Glaucinei Rodrigues Corrêa (centro) com estudantes envolvidos no desenvolvimento dos objetos
Glaucinei Rodrigues Corrêa (centro) com estudantes envolvidos no desenvolvimento dos objetos Natália Neto Rosa

Entre os objetos desenvolvidos, estão petisqueiras, porta-copos, bowls, cachepôs, bandejas e luminárias. “Dependendo do acabamento, com aplicação de verniz ou óleo, o utensílio pode ser mais resistente à água e a intempéries. Sua resistência mecânica é próxima à do próprio MDF”, descreve o professor. 

A produção ambientalmente sustentável e o design sofisticado são, do ponto de vista do seu idealizador, os principais atributos que agregam valor aos objetos. O depósito do pedido de patente da tecnologia foi realizado, neste mês, no Instituto Nacional de Propriedade Industrial (INPI), e o registro dos objetos produzidos será solicitado em breve.
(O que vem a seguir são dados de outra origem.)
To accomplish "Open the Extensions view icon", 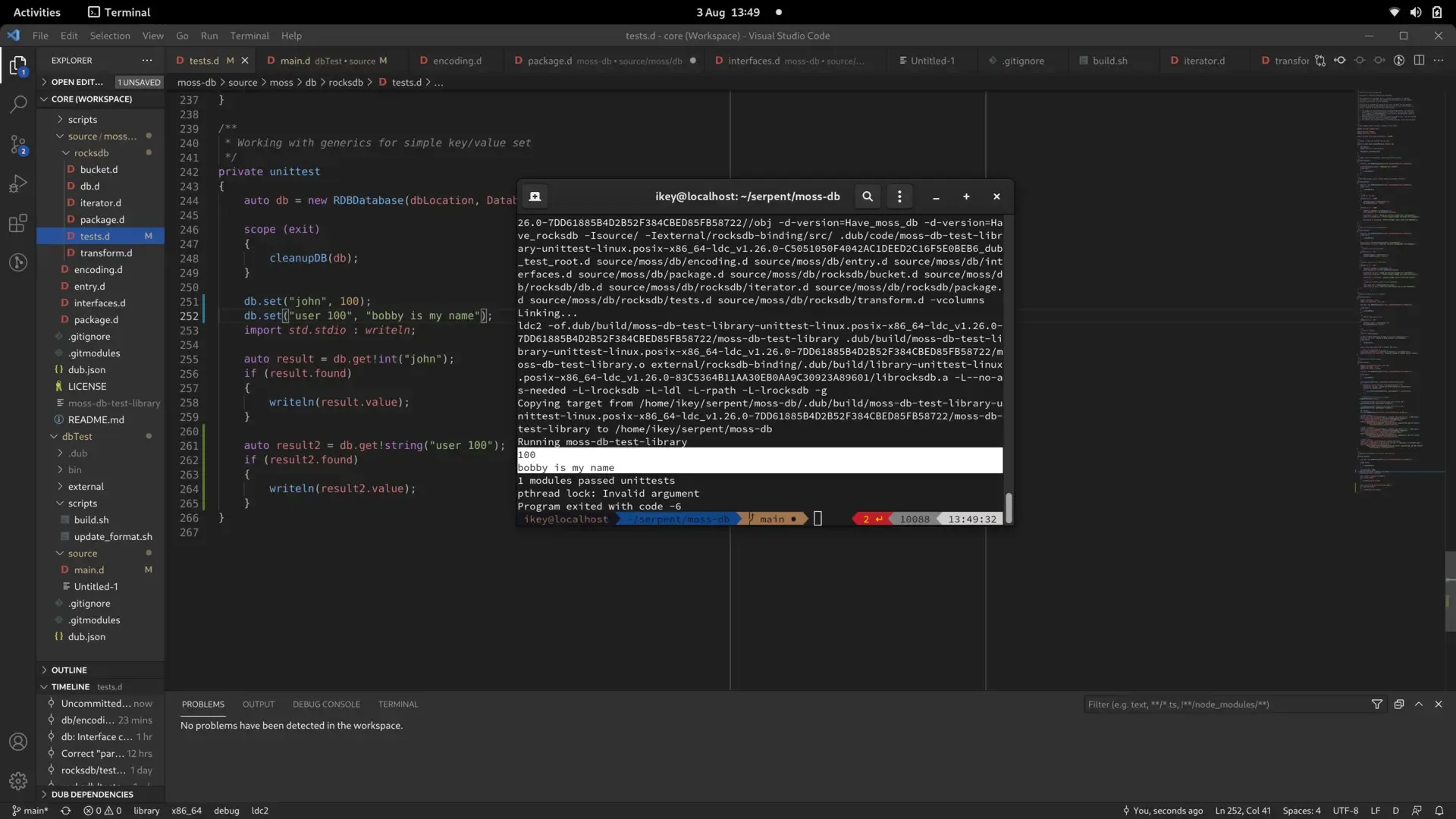I will pyautogui.click(x=18, y=223).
A previsão é que a tecnologia seja licenciada para uma associação de reciclagem da Região Metropolitana de Belo Horizonte.

Parceria

Para a execução do projeto, batizado com o nome de Ligno, Glaucinei Rodrigues recorreu ao sindicato que reúne as indústrias moveleiras de Minas Gerais, o Sindimov. Metade das 84 empresas afiliadas concordou em participar da pesquisa, que traçou um panorama da destinação de resíduos na região. 

Os pesquisadores receberam R$ 30 mil do CNPq – por meio de edital que vigorou de 2015 a 2017 – para condução dos estudos, aquisição de equipamentos e realização de testes. Ao longo do período, a equipe, formada por especialistas do sindicato, professores e 10 estudantes (entre bolsistas e voluntários) da Escola de Arquitetura da UFMG, visitou as indústrias e conheceu os processos.

“Muitos dos proprietários nem tinham noção da quantidade de serragem e pó gerados, já que despejavam em tambores e caçambas, sem qualquer controle”, conta o professor. Conforme seus cálculos, um plano excepcional de corte (sem sobras de madeira) de uma chapa de MDF, com 1,5 cm de espessura, 183 cm de largura e 275 cm de comprimento, gera aproximadamente 1kg de pó. 

 Pequenas indústrias moveleiras podem reaproveitar o próprio resíduo para fabricar peças como encostos, pés ou banquinhos.

Glaucinei Rodrigues esclarece que o processo é adequado para a fabricação de produtos que saem prontos da prensa, o que é vantajoso por não exigir processos de usinagem, evitando, portanto, a geração de mais resíduos. Ainda de acordo com o professor, a tecnologia de transformação do pó de MDF em produtos está dominada. No caso da serragem como matéria-prima, ainda é necessário desenvolver um desmoldante que possibilite a retirada dos objetos da prensa sem danificá-los. Em 2018, o vínculo com o CNPq foi renovado, e a pesquisa receberá mais R$ 37 mil até 2021.

O investimento relativamente baixo exigido pelo processo torna factível sua replicação até mesmo em marcenarias modestas, como explica Glaucinei Rodrigues: “Pequenas indústrias moveleiras podem reaproveitar o próprio resíduo para fabricar peças como encostos, pés ou banquinhos. Para isso, precisam adquirir somente o molde, a prensa e uma encoladeira de partículas de madeira. Além de retirar da natureza materiais agressivos, a solução também gera novos empregos e renda”, conclui o professor.